(Data in this exercise Opens)

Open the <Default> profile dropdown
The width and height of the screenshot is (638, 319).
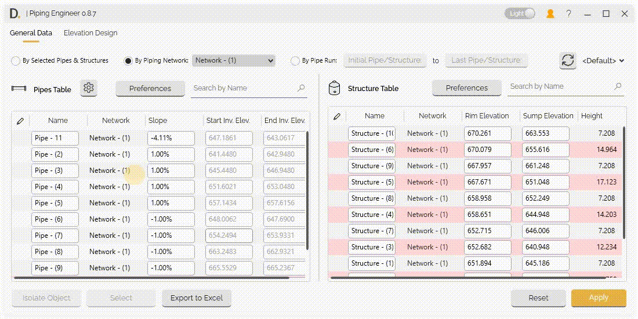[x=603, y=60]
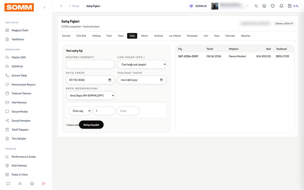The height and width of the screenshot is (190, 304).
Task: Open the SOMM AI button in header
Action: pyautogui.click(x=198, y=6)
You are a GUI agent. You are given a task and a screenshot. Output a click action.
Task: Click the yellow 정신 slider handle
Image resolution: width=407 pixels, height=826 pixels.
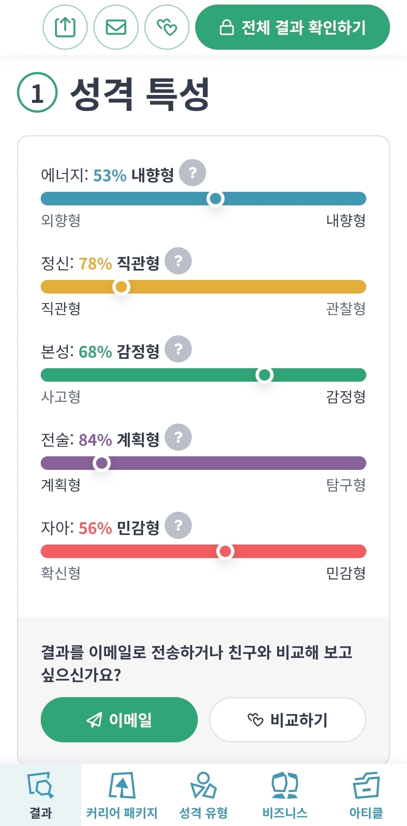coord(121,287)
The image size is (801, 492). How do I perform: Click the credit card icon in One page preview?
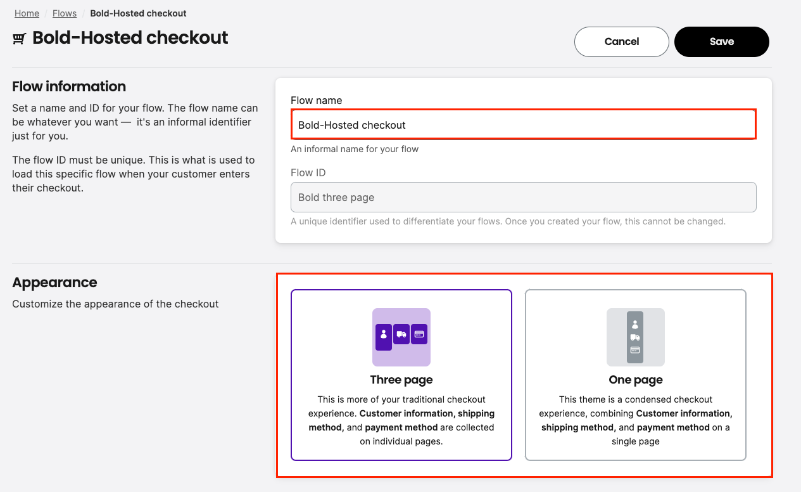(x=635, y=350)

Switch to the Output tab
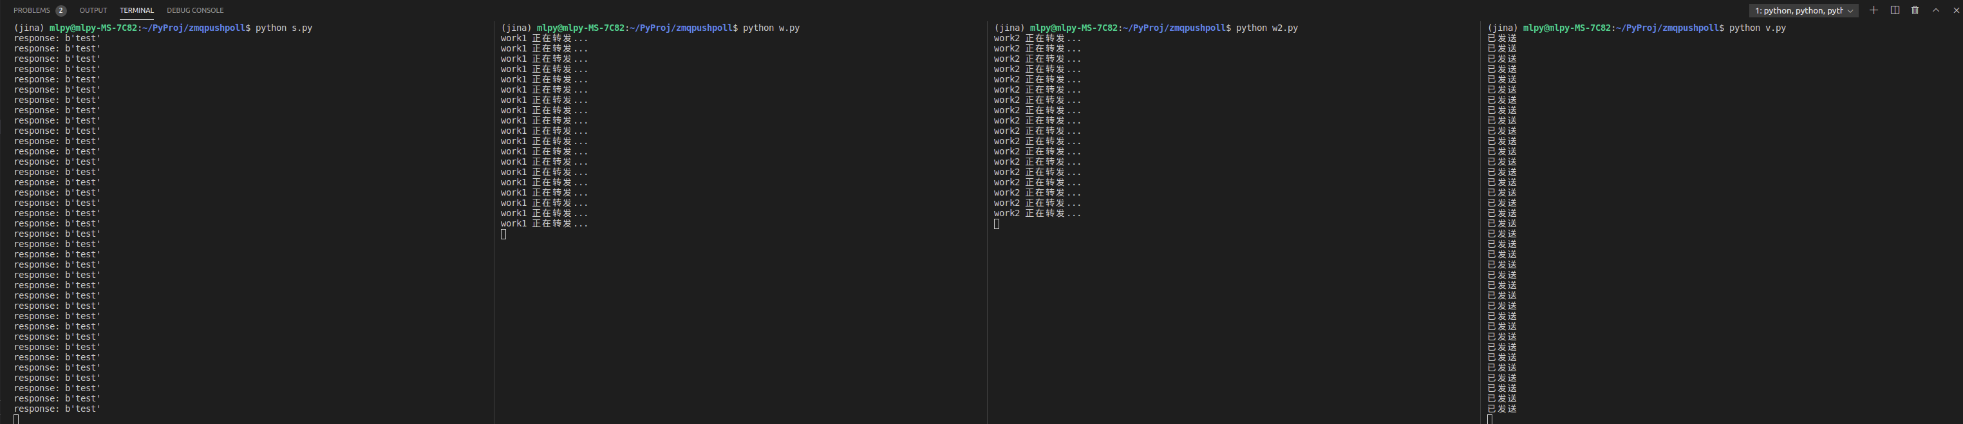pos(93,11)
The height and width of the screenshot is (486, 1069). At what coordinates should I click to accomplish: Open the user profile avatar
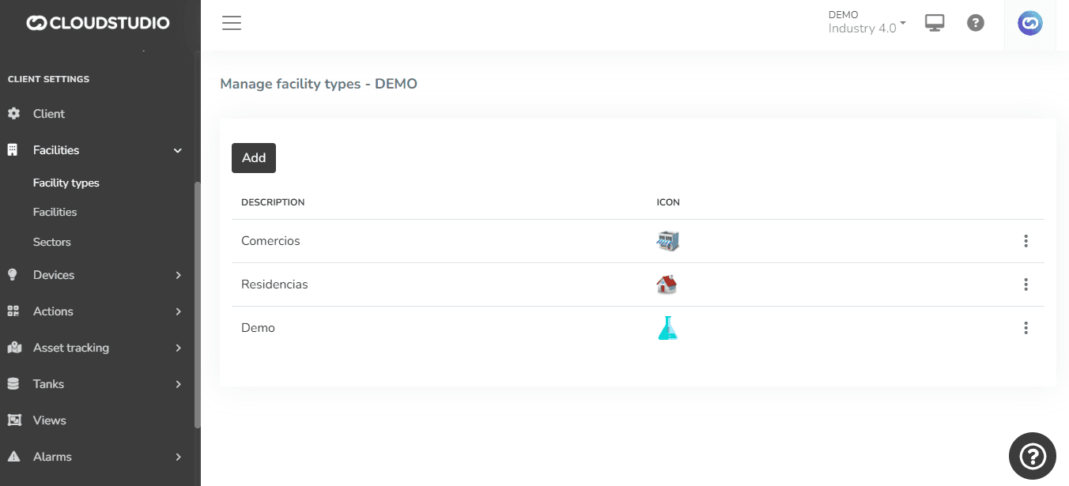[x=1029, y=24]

(Data in this exercise Closes)

— Task description —
Starting with the line containing "The height and width of the screenshot is (486, 1069)." and ending with the last line of the records above, write out each line exactly; no pictures.

— Reply —
The height and width of the screenshot is (486, 1069). At what coordinates should I click to accomplish: Open the user profile avatar
[x=1029, y=24]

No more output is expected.